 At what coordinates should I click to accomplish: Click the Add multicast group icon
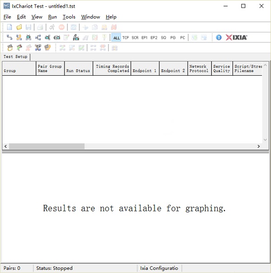pyautogui.click(x=38, y=38)
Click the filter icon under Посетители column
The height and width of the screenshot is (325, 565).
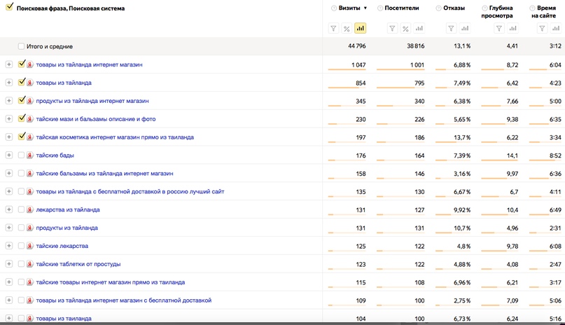(392, 29)
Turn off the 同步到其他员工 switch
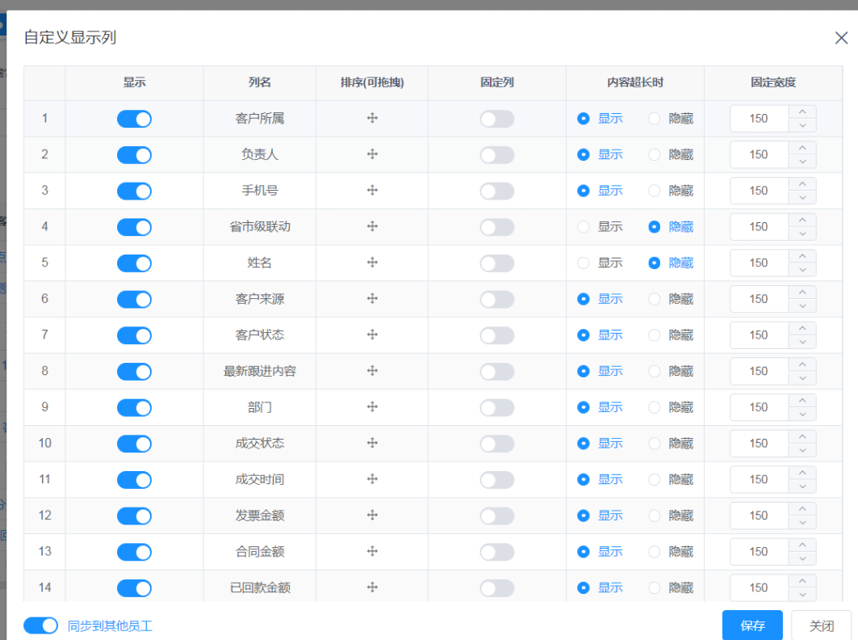858x640 pixels. 40,625
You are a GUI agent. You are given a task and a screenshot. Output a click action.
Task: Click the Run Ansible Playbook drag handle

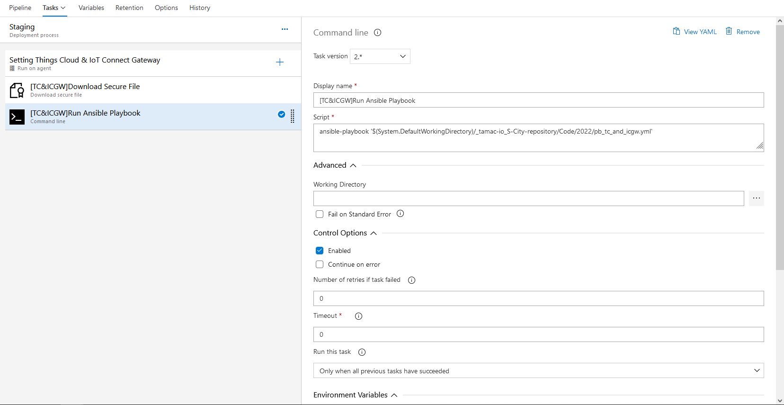point(293,116)
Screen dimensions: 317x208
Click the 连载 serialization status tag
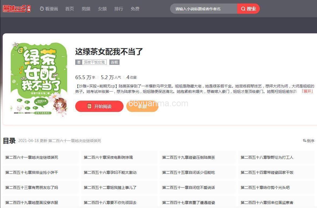point(114,62)
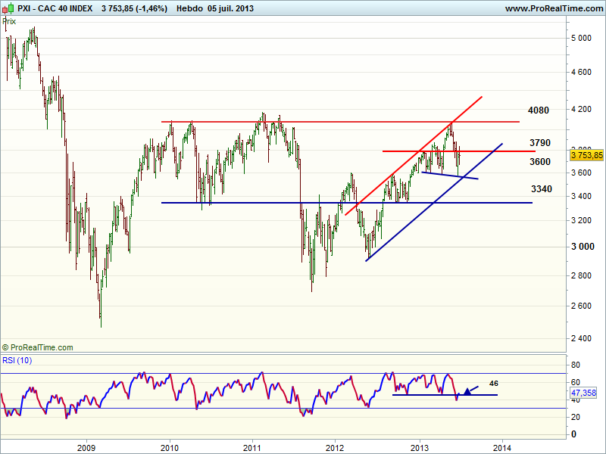Image resolution: width=606 pixels, height=454 pixels.
Task: Select the 3600 level annotation
Action: pos(540,162)
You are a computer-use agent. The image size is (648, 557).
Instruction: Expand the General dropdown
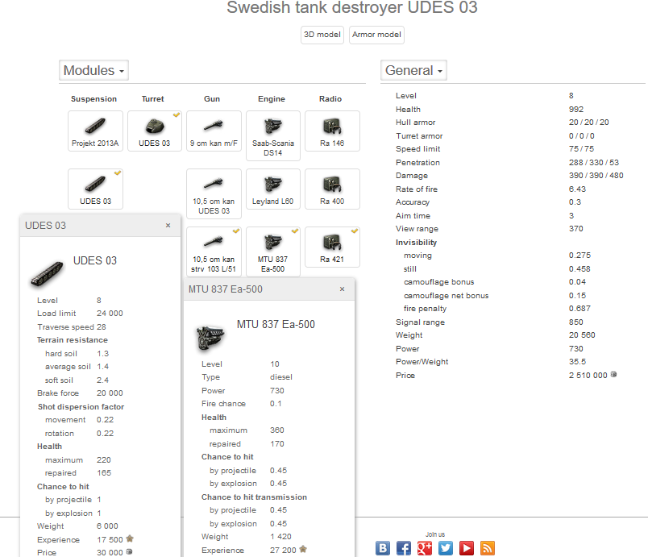tap(414, 71)
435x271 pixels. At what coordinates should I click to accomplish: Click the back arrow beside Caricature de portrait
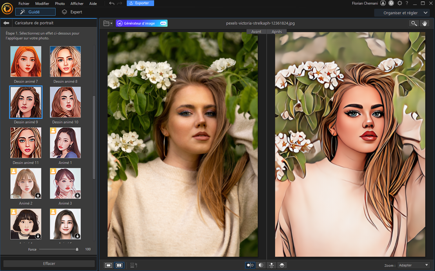[x=6, y=23]
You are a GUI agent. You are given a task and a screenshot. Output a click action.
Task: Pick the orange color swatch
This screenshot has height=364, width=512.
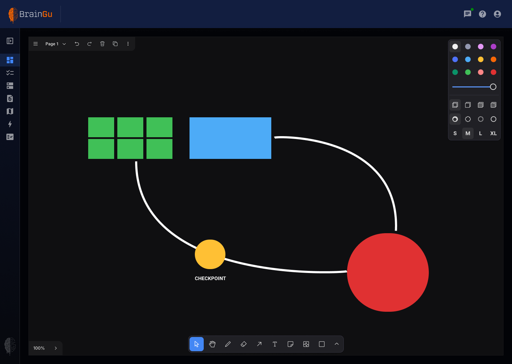click(x=493, y=59)
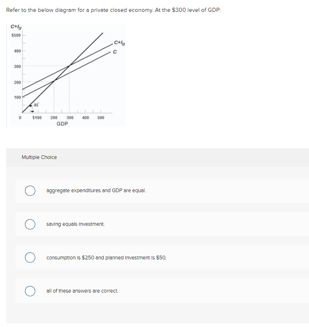Click the 300 value on horizontal axis

point(70,118)
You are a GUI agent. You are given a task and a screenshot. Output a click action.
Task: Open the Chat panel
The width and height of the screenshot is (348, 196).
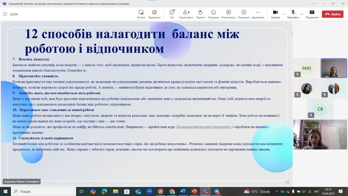(x=172, y=14)
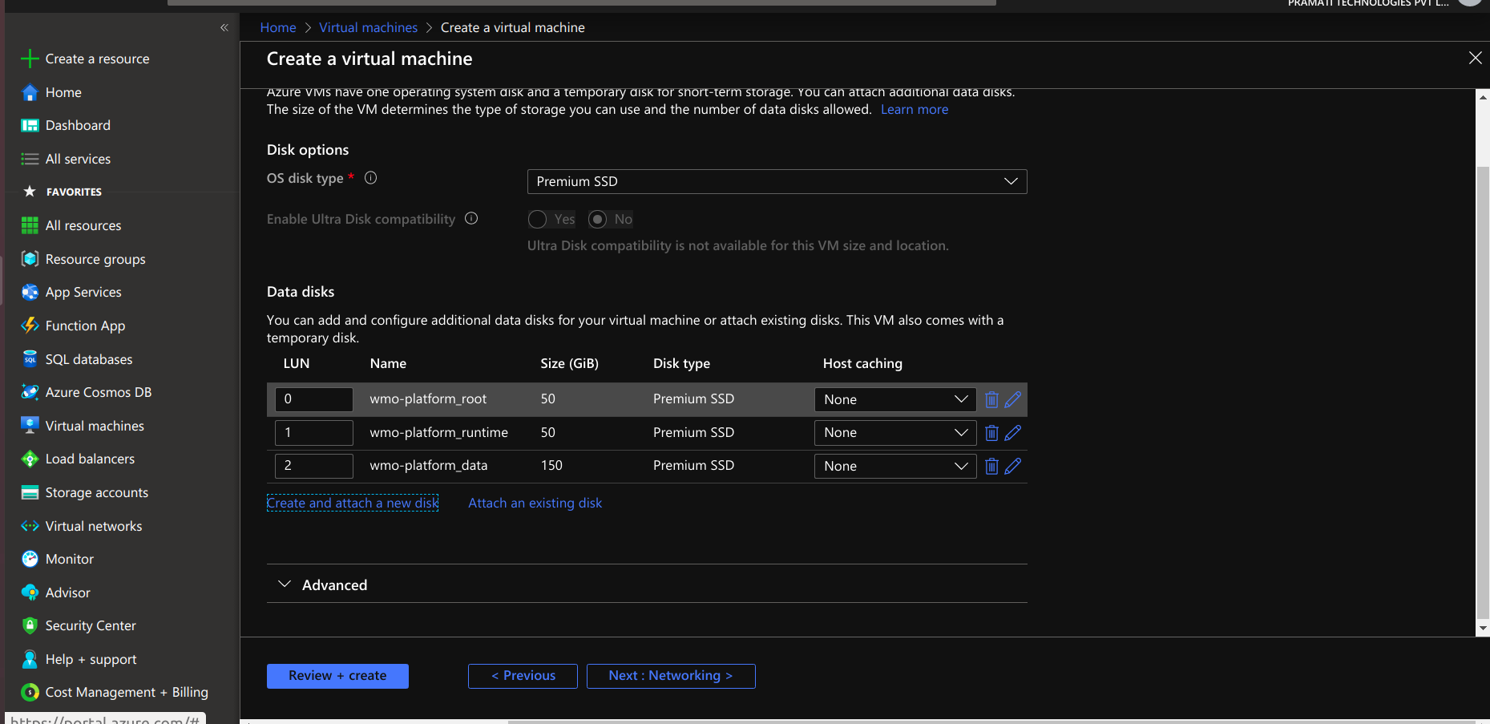The width and height of the screenshot is (1490, 724).
Task: Edit the wmo-platform_runtime disk using pencil icon
Action: click(x=1013, y=433)
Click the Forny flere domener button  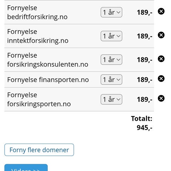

◇ ◇ ◇ ◇ ◇ ◇ ◇

§ **Task item**
All that should be printed is the run of lines above from the one with "Task: Pick the orange color swatch" through the one with "Task: Open the Chat panel", both included, exactly as given, with pictures left out.

§ **Solution for this task**
Task: Pick the orange color swatch
This screenshot has height=364, width=512.
click(x=493, y=59)
Click the 300 value on horizontal axis

point(70,118)
You are a GUI agent. You are given a task and a screenshot. Output a click action.
Task: Open the Chat panel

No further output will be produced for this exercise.